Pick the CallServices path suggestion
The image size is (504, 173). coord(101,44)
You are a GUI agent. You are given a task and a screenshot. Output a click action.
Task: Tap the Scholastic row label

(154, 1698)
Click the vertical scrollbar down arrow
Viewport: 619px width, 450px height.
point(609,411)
★ ★ ★
- _WHAT IS NEEDED_: Every line of the listing above should be copied word for word.

- _REPLY TO THE EXERCISE_:
Pick the CallServices path suggestion
The image size is (504, 173). coord(101,44)
You are a GUI agent. You are given a task and a screenshot. Output a click action.
Task: Tap the Scholastic row label

(154, 1698)
Click the vertical scrollbar down arrow
Viewport: 619px width, 450px height.
point(609,411)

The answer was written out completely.